10/10
"The path that bore into your head,behind your ears,the sudden attacks of fever,those bouts of sadness,that made you hide like a beast in a hole."
19 August 2016
Warning: Spoilers
Nearing the end of my French viewing marathon,I realised that I have never seen a film from one of the most legendary French directors: Jean Renoir. Looking at Renoir DVDs on Amazon,I found out that Fritz Lang's Film Noir Human Desire (which I own,but have yet to see) was a remake of a Renoir (who has "Noir" in his name!) movie,which led to me getting set for my first Renoir viewing.

View on the film:

Starring in the first of his two Film Noirs to get remade in the US, (the other being the soon to be banned Le Jour se Leve,remade as The Long Night) Jean Gabin gives a towering,simmering with anger Film Noir loner performance as Jacques Lantier. Covered with coal from the train,Gabin coils Lantier tightly up and keeps an intense evil under the surface aura bubbling away,which Gabin gradually cracks to cover the coal in blood.

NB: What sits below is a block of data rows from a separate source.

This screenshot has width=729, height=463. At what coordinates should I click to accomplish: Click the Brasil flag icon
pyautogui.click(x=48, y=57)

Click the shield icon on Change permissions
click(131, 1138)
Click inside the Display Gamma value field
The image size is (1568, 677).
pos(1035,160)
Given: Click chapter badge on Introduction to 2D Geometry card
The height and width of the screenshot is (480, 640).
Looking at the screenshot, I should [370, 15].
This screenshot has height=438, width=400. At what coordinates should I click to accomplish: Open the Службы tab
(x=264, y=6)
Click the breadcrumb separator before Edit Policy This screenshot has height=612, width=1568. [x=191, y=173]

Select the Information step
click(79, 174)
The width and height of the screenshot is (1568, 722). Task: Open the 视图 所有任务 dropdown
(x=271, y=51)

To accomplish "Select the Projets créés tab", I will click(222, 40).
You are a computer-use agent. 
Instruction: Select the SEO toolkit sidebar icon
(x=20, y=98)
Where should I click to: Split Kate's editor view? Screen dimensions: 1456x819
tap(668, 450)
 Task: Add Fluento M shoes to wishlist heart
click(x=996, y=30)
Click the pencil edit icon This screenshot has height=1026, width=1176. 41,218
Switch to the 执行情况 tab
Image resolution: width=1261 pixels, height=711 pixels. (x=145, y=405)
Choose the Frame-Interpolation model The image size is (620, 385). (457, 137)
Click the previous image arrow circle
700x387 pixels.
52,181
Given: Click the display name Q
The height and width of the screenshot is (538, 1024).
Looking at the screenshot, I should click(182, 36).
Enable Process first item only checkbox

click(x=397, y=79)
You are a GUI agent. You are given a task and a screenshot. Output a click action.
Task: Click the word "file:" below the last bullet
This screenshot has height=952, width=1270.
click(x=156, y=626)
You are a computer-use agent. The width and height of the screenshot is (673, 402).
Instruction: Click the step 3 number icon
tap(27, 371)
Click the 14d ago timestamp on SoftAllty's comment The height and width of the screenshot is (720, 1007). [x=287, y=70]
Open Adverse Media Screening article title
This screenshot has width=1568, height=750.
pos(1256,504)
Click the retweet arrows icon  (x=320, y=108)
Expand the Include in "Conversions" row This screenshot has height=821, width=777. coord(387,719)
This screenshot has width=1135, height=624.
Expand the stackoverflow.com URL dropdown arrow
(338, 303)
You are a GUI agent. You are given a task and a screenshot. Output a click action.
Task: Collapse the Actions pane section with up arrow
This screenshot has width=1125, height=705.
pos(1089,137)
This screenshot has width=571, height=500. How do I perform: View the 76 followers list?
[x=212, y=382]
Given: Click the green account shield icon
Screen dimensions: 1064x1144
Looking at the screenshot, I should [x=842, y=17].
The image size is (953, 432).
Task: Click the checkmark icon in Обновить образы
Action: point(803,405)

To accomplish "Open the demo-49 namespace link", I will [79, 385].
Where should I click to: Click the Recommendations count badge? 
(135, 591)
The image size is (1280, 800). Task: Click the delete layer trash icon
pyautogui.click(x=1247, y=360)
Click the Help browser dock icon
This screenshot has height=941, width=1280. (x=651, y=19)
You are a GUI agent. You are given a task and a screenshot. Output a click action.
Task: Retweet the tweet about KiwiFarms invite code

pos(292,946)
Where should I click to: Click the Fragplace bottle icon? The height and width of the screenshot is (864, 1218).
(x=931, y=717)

Looking like one of the cat people whose got the cream,the sexy Simone Simon give a seductive performance as Femme Fatale Séverine Roubaud. Catching the stray light in her black coat,Simon brilliantly digs her nails into the psychological trauma of Roubaud,whose delicious,double crossing Femme Fatale sting Simon gracefully carries with an air of impending doom.

Caught between Lantier and Séverine, (plus a Jacques Becker cameo) Fernand Ledoux gives a hard-nosed performance as Mr. Roubaud,whose restless use of force to get his way,Ledoux wonderfully turns into Roubaud seeing the Film Noir darkness in a watch.

Putting Émile Zola's 1890 novel on Film Noir tracks,the screenplay by co-star/co-writer (along with Denise Leblond) /director Jean Renoir places Séverine so tantalisingly close to Lantier that his Noir desires reveal themselves in the rawest form possible.

Hitting the acts of violence with a blunt force,the writers superbly opens up the brittle veins of the Roubaud's and Lantier,where every suspicion Lantier gains on the mystery of the murder,brings the viper charms of Lantier and Séverine burning across the screen.

Rubbing the charcoal pessimism on Lantier's face,director Renoir & cinematographer Curt Courant give their doom-laded train ride an extraordinary, reflective Film Noir atmosphere,by turning the camera to look at the mirrors of poisonous human desire seeping out of the seams.

Entwining Lantier and Séverine in an ultra-stylised Noir embrace,Renoir drives the title with a magnificent Film Noir atmosphere, threading the fractured romance between the Roubaud's and Lantier with merciless lines of shadows uncovering Lantier's human desire.